§ **Source data**
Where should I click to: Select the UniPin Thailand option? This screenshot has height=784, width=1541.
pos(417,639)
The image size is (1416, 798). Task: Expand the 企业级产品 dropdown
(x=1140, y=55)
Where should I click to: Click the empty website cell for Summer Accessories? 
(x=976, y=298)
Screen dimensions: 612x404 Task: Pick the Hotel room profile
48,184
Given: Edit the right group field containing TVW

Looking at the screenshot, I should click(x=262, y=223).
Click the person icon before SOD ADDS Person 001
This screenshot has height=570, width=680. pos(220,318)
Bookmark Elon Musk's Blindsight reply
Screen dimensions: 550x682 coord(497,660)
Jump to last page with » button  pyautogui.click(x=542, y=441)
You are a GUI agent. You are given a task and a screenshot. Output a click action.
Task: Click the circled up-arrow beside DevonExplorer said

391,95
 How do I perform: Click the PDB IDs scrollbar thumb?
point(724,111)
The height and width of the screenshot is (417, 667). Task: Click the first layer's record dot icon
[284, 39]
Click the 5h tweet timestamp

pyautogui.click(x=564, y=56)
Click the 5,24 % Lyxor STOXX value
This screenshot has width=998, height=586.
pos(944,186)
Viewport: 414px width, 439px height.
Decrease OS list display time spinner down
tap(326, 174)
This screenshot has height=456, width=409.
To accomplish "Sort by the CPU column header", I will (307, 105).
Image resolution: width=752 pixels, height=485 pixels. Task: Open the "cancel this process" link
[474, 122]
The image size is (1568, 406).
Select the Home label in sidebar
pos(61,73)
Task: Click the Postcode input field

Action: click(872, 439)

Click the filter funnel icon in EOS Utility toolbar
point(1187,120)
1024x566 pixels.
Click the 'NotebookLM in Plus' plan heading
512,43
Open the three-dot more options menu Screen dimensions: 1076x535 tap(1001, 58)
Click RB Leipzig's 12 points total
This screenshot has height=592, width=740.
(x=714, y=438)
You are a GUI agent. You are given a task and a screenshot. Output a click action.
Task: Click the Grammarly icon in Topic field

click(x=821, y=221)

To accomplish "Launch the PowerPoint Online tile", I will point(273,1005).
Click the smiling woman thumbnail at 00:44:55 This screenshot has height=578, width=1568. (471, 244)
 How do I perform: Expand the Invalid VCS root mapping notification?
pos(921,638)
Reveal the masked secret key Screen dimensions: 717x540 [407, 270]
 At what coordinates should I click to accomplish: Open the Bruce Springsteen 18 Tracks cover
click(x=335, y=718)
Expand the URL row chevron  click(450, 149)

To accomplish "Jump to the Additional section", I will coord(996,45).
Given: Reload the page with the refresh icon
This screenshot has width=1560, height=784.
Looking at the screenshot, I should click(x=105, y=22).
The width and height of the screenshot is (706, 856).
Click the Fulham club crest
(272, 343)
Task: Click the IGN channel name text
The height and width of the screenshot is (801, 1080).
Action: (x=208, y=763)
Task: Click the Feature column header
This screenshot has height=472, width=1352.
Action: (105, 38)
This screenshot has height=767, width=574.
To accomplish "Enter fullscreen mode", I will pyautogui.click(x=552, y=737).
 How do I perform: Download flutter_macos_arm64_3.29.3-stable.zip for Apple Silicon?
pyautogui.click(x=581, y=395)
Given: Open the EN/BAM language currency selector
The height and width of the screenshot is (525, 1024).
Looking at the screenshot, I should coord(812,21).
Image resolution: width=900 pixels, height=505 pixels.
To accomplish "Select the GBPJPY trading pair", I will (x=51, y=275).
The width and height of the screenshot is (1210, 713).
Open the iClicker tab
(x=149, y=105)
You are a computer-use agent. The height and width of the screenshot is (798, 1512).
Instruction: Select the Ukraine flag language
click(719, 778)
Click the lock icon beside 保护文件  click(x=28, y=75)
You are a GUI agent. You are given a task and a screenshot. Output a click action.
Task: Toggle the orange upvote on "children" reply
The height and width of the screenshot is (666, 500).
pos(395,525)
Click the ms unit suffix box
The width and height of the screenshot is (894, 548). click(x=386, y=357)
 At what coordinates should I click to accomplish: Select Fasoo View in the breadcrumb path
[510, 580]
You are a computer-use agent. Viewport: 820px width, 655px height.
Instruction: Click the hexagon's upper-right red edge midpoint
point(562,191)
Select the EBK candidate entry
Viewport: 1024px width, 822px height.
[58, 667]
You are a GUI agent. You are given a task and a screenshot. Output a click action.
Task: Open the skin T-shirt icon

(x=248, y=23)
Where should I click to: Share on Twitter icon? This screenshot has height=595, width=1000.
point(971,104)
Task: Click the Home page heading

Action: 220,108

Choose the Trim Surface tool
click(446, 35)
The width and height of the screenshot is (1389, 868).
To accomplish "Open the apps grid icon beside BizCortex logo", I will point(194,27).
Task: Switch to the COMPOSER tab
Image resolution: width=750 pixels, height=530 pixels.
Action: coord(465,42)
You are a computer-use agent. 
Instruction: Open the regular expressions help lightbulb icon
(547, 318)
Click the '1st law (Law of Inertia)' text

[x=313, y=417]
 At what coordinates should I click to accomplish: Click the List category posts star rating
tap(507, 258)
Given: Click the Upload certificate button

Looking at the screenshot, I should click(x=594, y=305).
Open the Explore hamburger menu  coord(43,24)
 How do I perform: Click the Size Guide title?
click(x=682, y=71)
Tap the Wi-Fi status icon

§ **Exercise aim**
The word to find is "menu". Copy every line of the records that holds it.

§ **Answer for the task**
Open the three-dot more options menu Screen dimensions: 1076x535 tap(1001, 58)
Open the Explore hamburger menu  coord(43,24)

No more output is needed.